GMI has recently gained in popularity in the scientific literature but few data regarding its use are available. To the best of our knowledge, there is no standardized definition for this outcome. There is variability across publications in terms of both definitions and cut-offs used to assess efficacy, leading to a lack of comparability and reproducibility between studies. Moreover, the GMI has been recently criticized, especially its arbitrary 1.3-cut-off used to define treatment efficacy [10]. To date, there is no review synthesizing the different uses of GMI in the literature nor trying to develop guidelines or recommendations for good practices about its use. Our aim was to map the literature on the GMI in order (i) to describe its use in the clinical studies, and (ii) to synthesize the methodological advances.
Material and Methods
We conducted a scoping review to investigate the evidence on the GMI.
Selection of Manuscripts
We performed a review through a computerized search of databases to identify literature based on GMI. We investigated the following databases: PubMed, Scopus, Web of Science and BASE (Bielefeld Academic Search Engine). The search algorithms included the following key words: growth modulation index, time to progression ratio and progression-free survival (PFS) ratio. Full search queries are provided (Supplemental Table S1). Additional cross-referencing from reference lists of relevant articles was performed. We included documents published up to the 31st December 2023, with a full text available in English. We excluded preprints. Based on the full text, we retrieved those documents that calculated and/or commented on the GMI. We relied on the Rayyan application in order to combine the search results from the databases and remove duplicates [11]. When a congress abstract and/or a PhD thesis was available in addition to the associated manuscript, only the manuscript was retained. If several manuscripts reported on the same study, only the most recent publication was retained.
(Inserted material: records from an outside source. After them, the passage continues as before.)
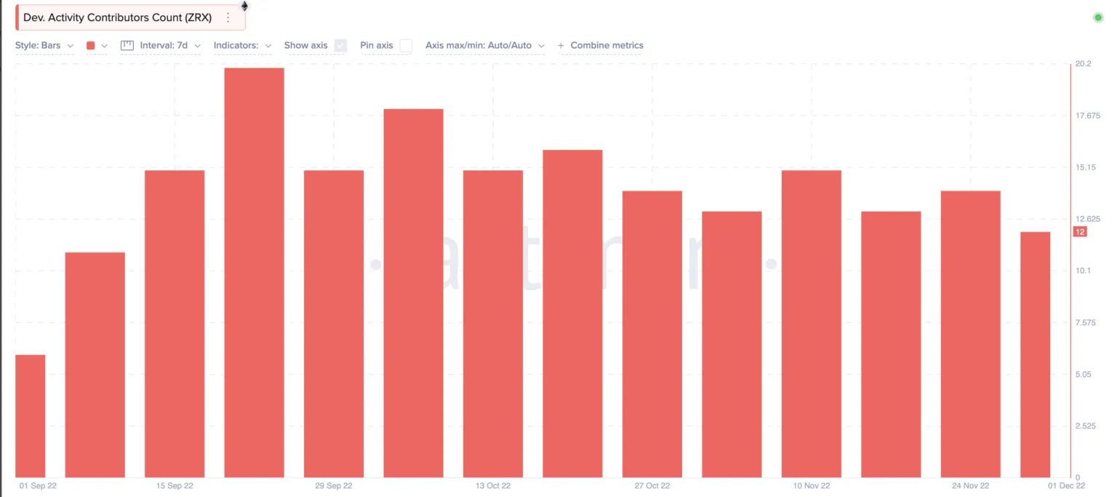
Task: Click the 20.2 axis maximum label
Action: pyautogui.click(x=1083, y=64)

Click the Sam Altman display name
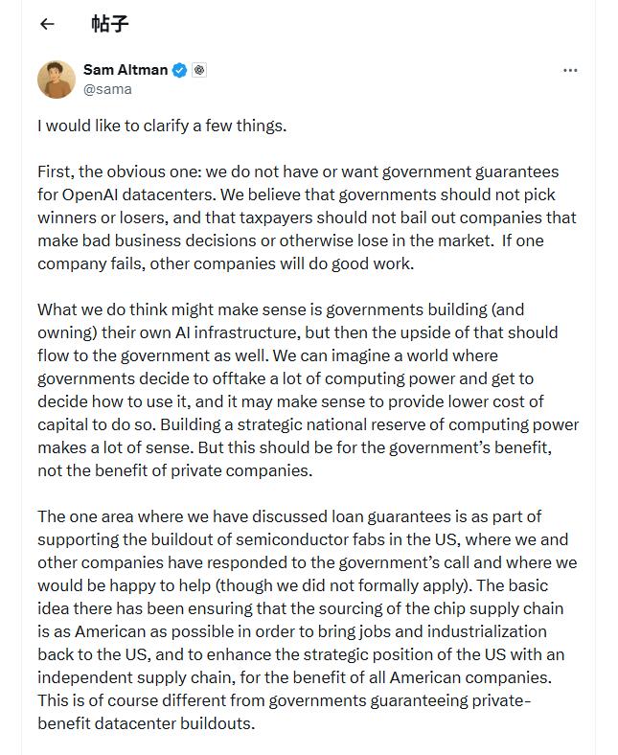(x=125, y=70)
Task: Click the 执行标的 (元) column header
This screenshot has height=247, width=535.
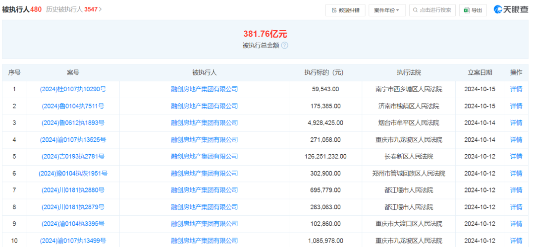Action: [x=324, y=72]
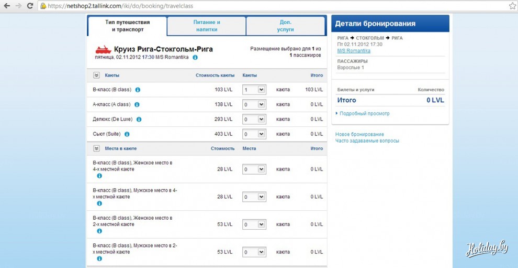
Task: Click info icon under Мужское место в 2-х местной каюте
Action: (99, 259)
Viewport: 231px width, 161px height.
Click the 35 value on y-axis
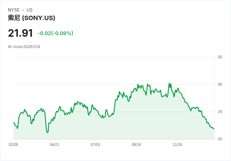click(x=220, y=57)
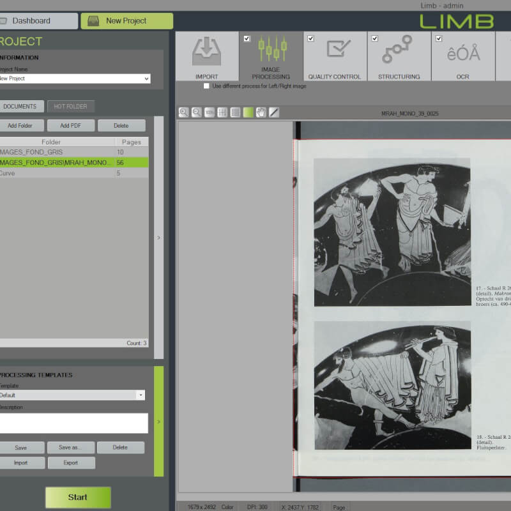511x511 pixels.
Task: Click the Add PDF button
Action: (70, 126)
Finally, if both the protocol and the results had been published for the same study, we only retained the publication pertaining to the results.
Data Extraction
All authors participated in the development of the standardized data extraction grid (Supplemental Table S2). This grid was independently completed for each publication by two reviewers (KT + CD, DD or CB). Disagreements were resolved by consensus between the two concerned reviewers. We collected information about study design and participants (observational/interventional study, retrospective/prospective study, unicentric/multicentric study, eligibility criteria), randomization and masking if applicable, studied procedure(s) (type of treatments), outcome (follow-up frequency and duration, definition of PFS/TTP) and statistical analysis (cut-off for GMI, missing data, type of statistical analysis, graphical representation, sample size determination, number of included subjects). To properly define the GMI, one must clearly state the “Time 0” for PFS/TTP for both lines, as well as events considered in the definitions of PFS/TTP. These elements were therefore extracted from the documents. For those manuscripts reporting specifically on methodological or statistical issues regarding the GMI, we collected information regarding the aim of the manuscript (GMI modelling, statistical testing, sample size estimation) and statistical methods (parametric, non-parametric). We used the REDCap software to collect data from the assessed documents [12, 13].
Statistical Analysis
We reported descriptive statistics. We relied on the R statistical software for both statistical analysis and data visualization (version 4.4.0) [14].
Results
Results are reported following the Preferred Reporting Items for Systematic reviews and Meta-Analyses extension for Scoping Reviews (PRISMA-ScR) guidelines (Supplemental Table S3) [15].
Eligible Documents
Our search equations identified 721 documents. Once duplicates were removed, we ended up with 183 unique documents (Fig. 1). We excluded 69 documents: 66 documents did not report on the GMI and for 3 documents, the full text was not available in English. We further identified 113 documents through cross-referencing. In total, we included 227 documents in our scoping review. We retrieved 211 (93.0%) articles, 14 (6.2%) conference/congress abstracts, 1 (0.4%) book chapter, and 1 (0.4%) PhD thesis.Fig. 1. Flow chart of studies included in the scoping review
Sixty-one (26.9%) of the 227 included documents were considered as records briefly mentioning GMI [16–76]. These documents briefly cited GMI results from other studies, without reporting their own GMI data/statistics, nor discussing GMI-based methods.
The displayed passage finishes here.